Closed qipengh closed 1 year ago

qipengh commented 1 year ago

env: pytorch1.9 cuda 11.3 mmcls 0.24.1 mmcv-full 1.6.0 mmdet 2.26.0 mmdet3d 1.0.0rc4 /home/huqiuchen/tmp_huangqipeng/pytorch/mmdetection3d mmsegmentation 0.25.0

run sh: BEVDepth# python bevdepth/exps/mv/bev_depth_lss_r50_256x704_128x128_20e_cbgs_2key_da_ema.py --amp_backend native -b 8 --gpus 8

Error:

/opt/conda/lib/python3.8/site-packages/torch/cuda/__init__.py:52: UserWarning: CUDA initialization: Unexpected error from cudaGetDeviceCount(). Did you run some cuda functions before calling NumCudaDevices() that might have already set an error?
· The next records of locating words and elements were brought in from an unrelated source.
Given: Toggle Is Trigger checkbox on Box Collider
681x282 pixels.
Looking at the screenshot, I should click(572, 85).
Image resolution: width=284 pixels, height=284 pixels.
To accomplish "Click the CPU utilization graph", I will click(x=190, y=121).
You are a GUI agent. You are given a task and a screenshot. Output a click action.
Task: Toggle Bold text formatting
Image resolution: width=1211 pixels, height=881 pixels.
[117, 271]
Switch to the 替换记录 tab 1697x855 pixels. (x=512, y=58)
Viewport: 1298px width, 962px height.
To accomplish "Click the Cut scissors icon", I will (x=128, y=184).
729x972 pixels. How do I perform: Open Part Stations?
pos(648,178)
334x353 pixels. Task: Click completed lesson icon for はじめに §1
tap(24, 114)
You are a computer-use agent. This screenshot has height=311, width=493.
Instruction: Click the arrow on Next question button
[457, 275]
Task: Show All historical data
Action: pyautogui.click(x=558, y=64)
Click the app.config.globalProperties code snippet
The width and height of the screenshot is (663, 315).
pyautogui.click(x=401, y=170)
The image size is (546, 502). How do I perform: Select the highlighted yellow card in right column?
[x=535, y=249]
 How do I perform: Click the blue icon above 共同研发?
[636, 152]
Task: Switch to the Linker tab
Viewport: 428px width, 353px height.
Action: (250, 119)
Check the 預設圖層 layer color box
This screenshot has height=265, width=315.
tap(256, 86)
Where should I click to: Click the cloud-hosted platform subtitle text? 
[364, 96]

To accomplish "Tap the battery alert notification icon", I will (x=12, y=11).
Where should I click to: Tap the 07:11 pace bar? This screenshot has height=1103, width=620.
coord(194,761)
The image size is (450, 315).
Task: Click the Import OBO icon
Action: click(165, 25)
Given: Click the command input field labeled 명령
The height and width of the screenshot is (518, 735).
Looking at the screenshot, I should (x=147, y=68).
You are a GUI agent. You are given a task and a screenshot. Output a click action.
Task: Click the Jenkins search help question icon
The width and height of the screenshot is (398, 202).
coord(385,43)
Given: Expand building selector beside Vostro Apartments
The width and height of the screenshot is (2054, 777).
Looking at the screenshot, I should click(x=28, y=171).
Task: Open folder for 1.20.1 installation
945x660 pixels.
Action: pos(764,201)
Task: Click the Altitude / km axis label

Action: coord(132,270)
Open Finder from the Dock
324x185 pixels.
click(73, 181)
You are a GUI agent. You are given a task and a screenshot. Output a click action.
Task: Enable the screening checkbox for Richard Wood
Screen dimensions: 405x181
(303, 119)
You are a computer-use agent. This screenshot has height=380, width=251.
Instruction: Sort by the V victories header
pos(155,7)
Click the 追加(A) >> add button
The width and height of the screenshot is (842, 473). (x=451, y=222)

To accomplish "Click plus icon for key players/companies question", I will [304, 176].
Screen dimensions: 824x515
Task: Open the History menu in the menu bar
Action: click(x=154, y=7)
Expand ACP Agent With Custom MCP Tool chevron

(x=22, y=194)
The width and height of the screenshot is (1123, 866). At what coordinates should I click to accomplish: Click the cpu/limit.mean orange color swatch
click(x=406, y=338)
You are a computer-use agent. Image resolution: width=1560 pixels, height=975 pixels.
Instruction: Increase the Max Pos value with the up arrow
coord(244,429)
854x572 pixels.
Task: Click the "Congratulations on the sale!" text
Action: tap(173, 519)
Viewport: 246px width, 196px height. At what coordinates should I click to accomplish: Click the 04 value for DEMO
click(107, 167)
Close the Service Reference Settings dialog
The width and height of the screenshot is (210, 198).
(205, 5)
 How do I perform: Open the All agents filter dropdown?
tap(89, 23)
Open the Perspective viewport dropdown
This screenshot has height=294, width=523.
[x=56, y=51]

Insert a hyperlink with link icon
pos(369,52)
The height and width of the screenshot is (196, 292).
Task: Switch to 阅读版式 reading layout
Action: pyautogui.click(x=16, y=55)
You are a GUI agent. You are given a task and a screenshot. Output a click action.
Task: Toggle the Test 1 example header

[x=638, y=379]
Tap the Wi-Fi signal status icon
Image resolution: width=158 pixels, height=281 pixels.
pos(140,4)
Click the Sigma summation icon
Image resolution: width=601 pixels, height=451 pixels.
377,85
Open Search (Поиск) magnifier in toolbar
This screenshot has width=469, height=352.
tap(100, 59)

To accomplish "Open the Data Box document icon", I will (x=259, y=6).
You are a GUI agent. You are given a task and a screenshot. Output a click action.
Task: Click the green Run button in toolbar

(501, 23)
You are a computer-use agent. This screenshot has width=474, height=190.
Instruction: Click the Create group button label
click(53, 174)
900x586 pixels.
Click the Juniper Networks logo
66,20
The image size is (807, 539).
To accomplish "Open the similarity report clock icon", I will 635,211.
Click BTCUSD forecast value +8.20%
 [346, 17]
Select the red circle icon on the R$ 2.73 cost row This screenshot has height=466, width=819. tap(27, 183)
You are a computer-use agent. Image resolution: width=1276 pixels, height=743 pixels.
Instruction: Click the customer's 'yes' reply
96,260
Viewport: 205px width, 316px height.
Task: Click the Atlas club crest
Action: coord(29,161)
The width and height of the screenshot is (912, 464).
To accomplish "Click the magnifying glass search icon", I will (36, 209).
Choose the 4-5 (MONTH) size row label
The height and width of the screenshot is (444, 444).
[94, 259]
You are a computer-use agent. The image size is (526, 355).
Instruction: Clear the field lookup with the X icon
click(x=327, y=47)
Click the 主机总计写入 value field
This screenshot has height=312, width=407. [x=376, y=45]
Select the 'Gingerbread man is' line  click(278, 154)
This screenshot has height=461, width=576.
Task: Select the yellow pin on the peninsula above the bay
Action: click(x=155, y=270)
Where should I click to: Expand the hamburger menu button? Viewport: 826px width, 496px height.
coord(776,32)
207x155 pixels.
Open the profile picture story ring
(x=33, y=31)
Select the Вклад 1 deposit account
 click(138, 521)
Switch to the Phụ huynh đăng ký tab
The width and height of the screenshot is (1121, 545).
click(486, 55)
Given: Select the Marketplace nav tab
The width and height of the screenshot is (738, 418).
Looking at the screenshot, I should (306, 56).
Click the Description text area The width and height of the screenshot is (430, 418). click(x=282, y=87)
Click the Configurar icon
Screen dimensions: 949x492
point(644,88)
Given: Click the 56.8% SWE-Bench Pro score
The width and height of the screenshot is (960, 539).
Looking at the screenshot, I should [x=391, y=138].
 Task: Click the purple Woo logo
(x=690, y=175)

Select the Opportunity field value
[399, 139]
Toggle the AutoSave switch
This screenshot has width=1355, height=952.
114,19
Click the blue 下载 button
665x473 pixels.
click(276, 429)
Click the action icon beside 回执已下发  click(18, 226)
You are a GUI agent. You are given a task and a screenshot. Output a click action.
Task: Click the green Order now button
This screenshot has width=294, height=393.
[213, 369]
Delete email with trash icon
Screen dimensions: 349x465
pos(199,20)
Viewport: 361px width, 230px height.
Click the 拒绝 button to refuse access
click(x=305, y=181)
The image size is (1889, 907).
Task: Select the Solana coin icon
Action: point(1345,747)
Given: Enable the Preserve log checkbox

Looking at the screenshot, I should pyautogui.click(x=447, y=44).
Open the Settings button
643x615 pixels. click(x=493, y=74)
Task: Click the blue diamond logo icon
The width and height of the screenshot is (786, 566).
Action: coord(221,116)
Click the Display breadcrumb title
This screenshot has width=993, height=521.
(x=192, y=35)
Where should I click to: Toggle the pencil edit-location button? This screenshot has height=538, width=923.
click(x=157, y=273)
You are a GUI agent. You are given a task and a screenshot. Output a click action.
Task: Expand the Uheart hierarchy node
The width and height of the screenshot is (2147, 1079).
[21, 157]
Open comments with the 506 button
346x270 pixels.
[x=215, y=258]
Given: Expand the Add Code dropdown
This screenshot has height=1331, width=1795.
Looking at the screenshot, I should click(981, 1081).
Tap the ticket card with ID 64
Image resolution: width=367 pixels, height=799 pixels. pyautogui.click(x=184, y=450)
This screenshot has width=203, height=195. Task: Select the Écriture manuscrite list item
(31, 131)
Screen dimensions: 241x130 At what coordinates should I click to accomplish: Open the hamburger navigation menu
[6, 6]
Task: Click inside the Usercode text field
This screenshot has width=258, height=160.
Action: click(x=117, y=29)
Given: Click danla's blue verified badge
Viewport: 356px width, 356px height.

Error 802: system not yet initialized (Triggered internally at  ../c10/cuda/CUDAFunctions.cpp:115.)
  return torch._C._cuda_getDeviceCount() > 0
No CUDA runtime is found, using CUDA_HOME='/usr/local/cuda-11.3'
Traceback (most recent call last):
  File "bevdepth/exps/mv/bev_depth_lss_r50_256x704_128x128_20e_cbgs_2key_da_ema.py", line 24, in <module>
    from bevdepth.exps.base_cli import run_cli
  File "/home/huqiuchen/tmp_huangqipeng/pytorch/BEVDepth/bevdepth/exps/base_cli.py", line 10, in <module>
    from .base_exp import BEVDepthLightningModel
  File "/home/huqiuchen/tmp_huangqipeng/pytorch/BEVDepth/bevdepth/exps/base_exp.py", line 18, in <module>
    from bevdepth.models.base_bev_depth import BaseBEVDepth
  File "/home/huqiuchen/tmp_huangqipeng/pytorch/BEVDepth/bevdepth/models/base_bev_depth.py", line 3, in <module>
    from bevdepth.layers.backbones.base_lss_fpn import BaseLSSFPN
  File "/home/huqiuchen/tmp_huangqipeng/pytorch/BEVDepth/bevdepth/layers/backbones/__init__.py", line 1, in <module>
    from .base_lss_fpn import BaseLSSFPN
  File "/home/huqiuchen/tmp_huangqipeng/pytorch/BEVDepth/bevdepth/layers/backbones/base_lss_fpn.py", line 10, in <module>
    from bevdepth.ops.voxel_pooling import voxel_pooling
  File "/home/huqiuchen/tmp_huangqipeng/pytorch/BEVDepth/bevdepth/ops/voxel_pooling/__init__.py", line 1, in <module>
    from .voxel_pooling import voxel_pooling
  File "/home/huqiuchen/tmp_huangqipeng/pytorch/BEVDepth/bevdepth/ops/voxel_pooling/voxel_pooling.py", line 5, in <module>
    from . import voxel_pooling_ext
ImportError: /home/huqiuchen/tmp_huangqipeng/pytorch/BEVDepth/bevdepth/ops/voxel_pooling/voxel_pooling_ext.cpython-38-x86_64-linux-gnu.so: undefined symbol: _Z37voxel_pooling_forward_kernel_launcheriiiiiiPKiPKfPfPiP11CUstream_st
root@bogon:/home/huqiuchen/tmp_huangqipeng/pytorch/BEVDepth# c++filt _Z37voxel_pooling_forward_kernel_launcheriiiiiiPKiPKfPfPiP11CUstream_st
voxel_pooling_forward_kernel_launcher(int, int, int, int, int, int, int const*, float const*, float*, int*, CUstream_st*)

I think,voxel_pooling_forward_kernel_launcher of voxel_pooling_forward_cuda.cu not be included in voxel_pooling_forward.cpp and not be compiled into voxel_pooling_ext.cpython-38-x86_64-linux-gnu.so。can anyone help me?

yinchimaoliang commented 1 year ago

Hi, there. Please check if you can pass the unittest of voxel pooling.

qipengh commented 1 year ago

It has been solved. It's a gpu machine problem. You can't get the GPU device, and it's not compiled correctly.

BaronLeeLZP commented 8 months ago

It has been solved. It's a gpu machine problem. You can't get the GPU device, and it's not compiled correctly.

同样的问题(envs一致,8张A100;在另一个单张A100上同样的环境下运行正常),请教一下,如何解决?